Live At The BBC was the same as ever—though it did gain about a minute to accommodate a DJ’s introduction of the band members—but the big draw was the first-ever release of Live At The Rainbow, recorded at the legendary London theater at the end of the Communiqué tour. It’s a bigger show than what’s heard on the BBC—not the members, just the size of the room and the ambience—and they seem a little tired, but still engaged.

Luckily, they improve as the set goes on. They play most of the first album and half of the second, and still close to the album arrangements at this juncture; having yet to hire a keyboard player, “Portobello Belle” hasn’t been tarted up yet.

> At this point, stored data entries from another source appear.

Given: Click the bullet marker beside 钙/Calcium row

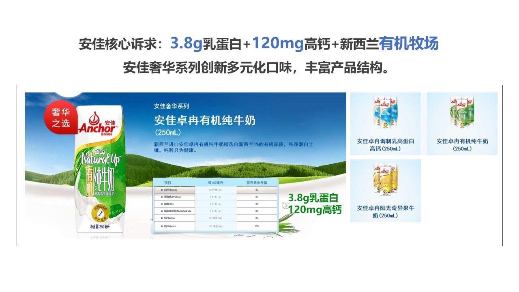Looking at the screenshot, I should pos(161,226).
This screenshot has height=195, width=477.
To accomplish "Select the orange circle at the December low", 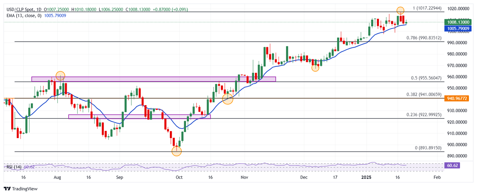I will [315, 67].
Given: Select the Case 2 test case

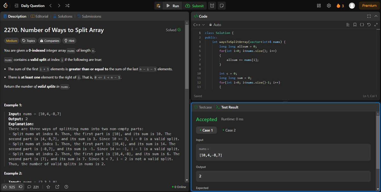Looking at the screenshot, I should tap(231, 130).
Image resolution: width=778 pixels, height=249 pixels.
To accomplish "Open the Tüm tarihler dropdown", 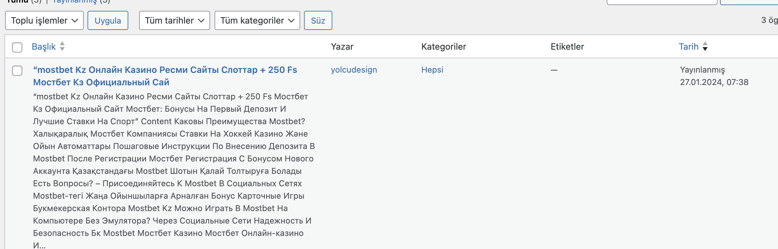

Oddly, despite the presence of “Lady Writer” in the set, they’re still playing “What’s The Matter Baby?” The crowd does get to hear early versions of “Les Boys” (prefaced by an almost apologetic intro), “Solid Rock” (not yet there), and most surprisingly and satisfyingly, “Twisting By The Pool” three years early. That last one sets up an encore of four oldies, where they’re joined by Thin Lizzy’s Phil Lynott and Tony de Meur of The Fabulous Poodles.

Dire Straits Live 1978-1992 (2024)—3

Saturday, April 4, 2009

Who 17: Who’s Last and Shea Stadium

Following Pete Townshend’s statement saying the band was done, there were rumors of a live album in the works that would encompass The Who’s entire career. Instead, the following Xmas saw the release of Who’s Last. Instead of a retrospective, the album consisted solely of performances taken from the 1982 farewell tour. And since it was on MCA, nothing from the ‘80s was included.

This is the showbiz Who, going through the motions, delivering the hits, with Pete playing the Schecter Telecaster copy that always sounded like his chorus pedal was jammed in the full position. It takes balls to include songs already perfected on Live At Leeds, and superior versions of “Baba O’Riley” and “Won’t Get Fooled Again” were on The Kids Are Alright. Most of the tracks are padded front and back with audience noise. At least John Entwistle gets the last word with his shredding vocal on “Twist And Shout”, and Kenney Jones plays with more fire throughout the album than he demonstrated on any of his Who studio recordings. Except for the backing tapes to “Who Are You” and the Who’s Next tunes, any keyboards heard are provided by Tim Gorman, cruelly called “Jim Gorman” in the liner notes, adding to the shoddiness of the package. Despite occasional moments—such as the rockabilly coda to “Long Live Rock”—Who’s Last proved to be about as inspired as its title.

It took forty years, but they finally got around to releasing a complete show from this tour, but only after it had been released on DVD and Blu-ray that went out of print. They weren’t the first band to play Shea Stadium since the Beatles, but they were certainly the biggest, cramming the field over two nights. As it was about three weeks into the tour, they were up to speed and not yet worn out. (The final show from Toronto has been on video for years, and throughout that Pete looks as uncomfortable as his haircut.)

Live At Shea Stadium 1982 is taken from the second night, and being able to hear a complete set already puts it above Who’s Last. The mix is good, making the keyboards more audible, especially when they pan across the stereo spectrum. Roger’s in good voice as ever, Pete and John less so, but Pete’s sobriety kept him on track. And since they weren’t just playing the hits, but promoting the new album, the setlist is more balanced. Once they get the newer songs out of the way, they start dipping into the past. Pete does a verse of “I’m One” solo before the band crashes in for “The Punk And The Godfather”, and “Drowned” jams for nine minutes. They even play “Tattoo” for some reason, though Pete blows the first chorus, and include “I Saw Her Standing There” in the encores. It’s a long two hours, and not stellar, but better than what we had.